WHAT YOU NEED TO DO — Only the lines from the one containing "Given: Open the Graphics department" through the end of the entries are to be copied, exactly and without pictures, please.

GIVEN RECORDS —
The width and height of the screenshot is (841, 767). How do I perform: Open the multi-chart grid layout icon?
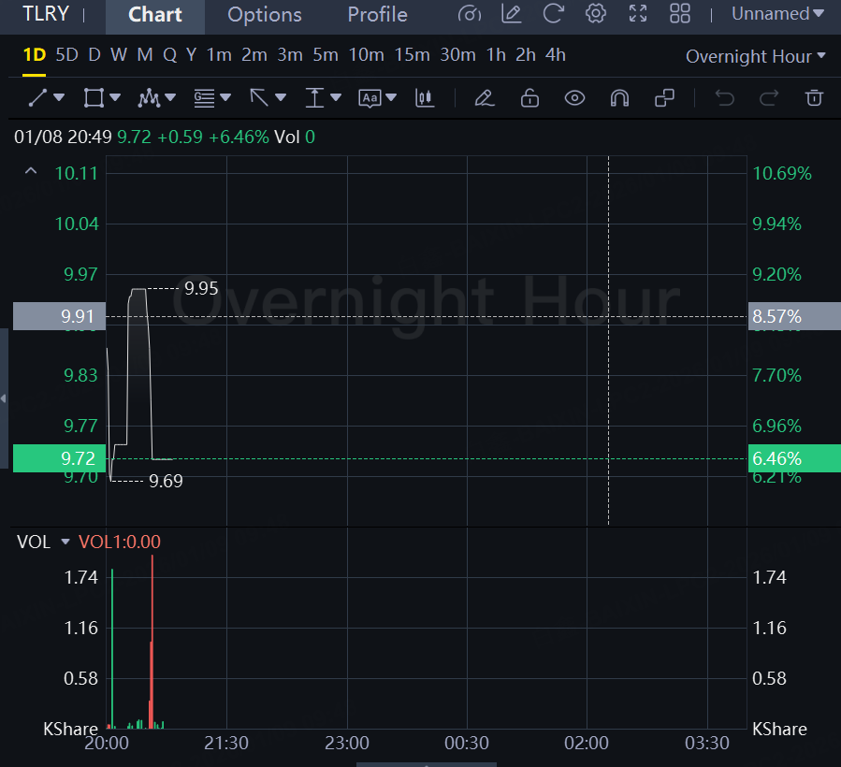(680, 14)
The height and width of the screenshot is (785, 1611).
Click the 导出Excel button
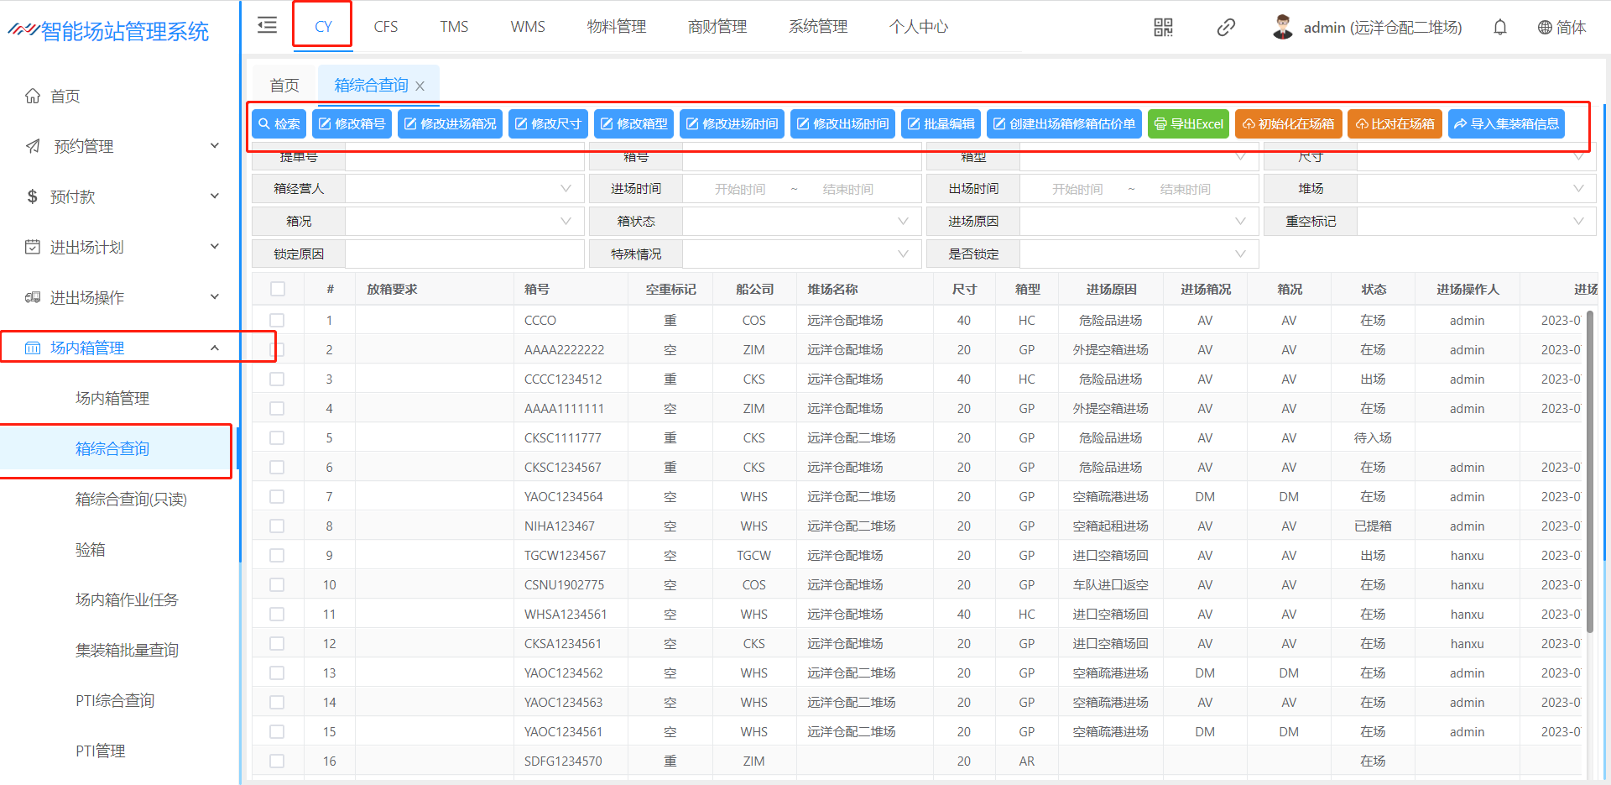click(x=1188, y=123)
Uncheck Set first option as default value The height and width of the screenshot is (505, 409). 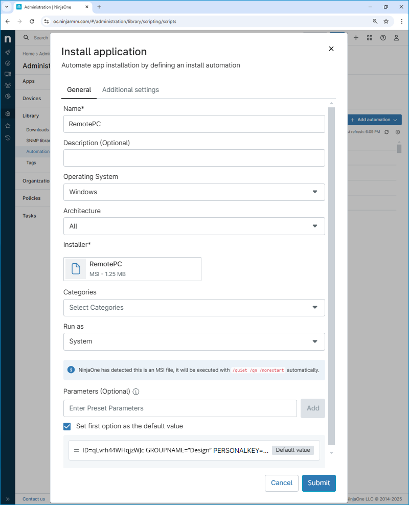pyautogui.click(x=67, y=426)
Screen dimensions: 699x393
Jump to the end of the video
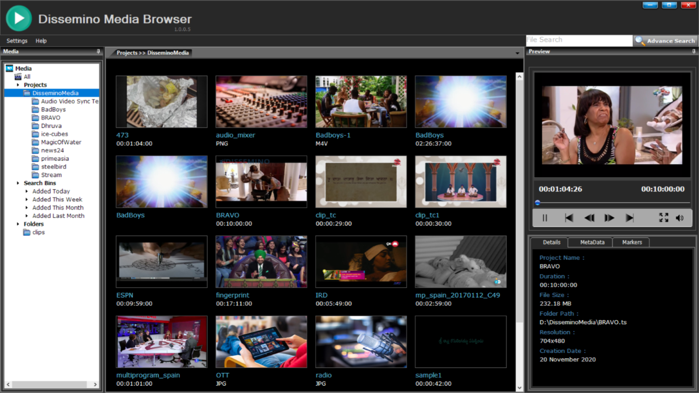point(630,218)
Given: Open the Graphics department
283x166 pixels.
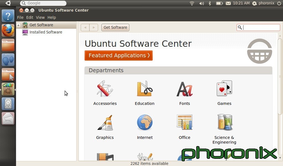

PROBLEM SOLUTION —
Given: Open the Graphics department
283x166 pixels.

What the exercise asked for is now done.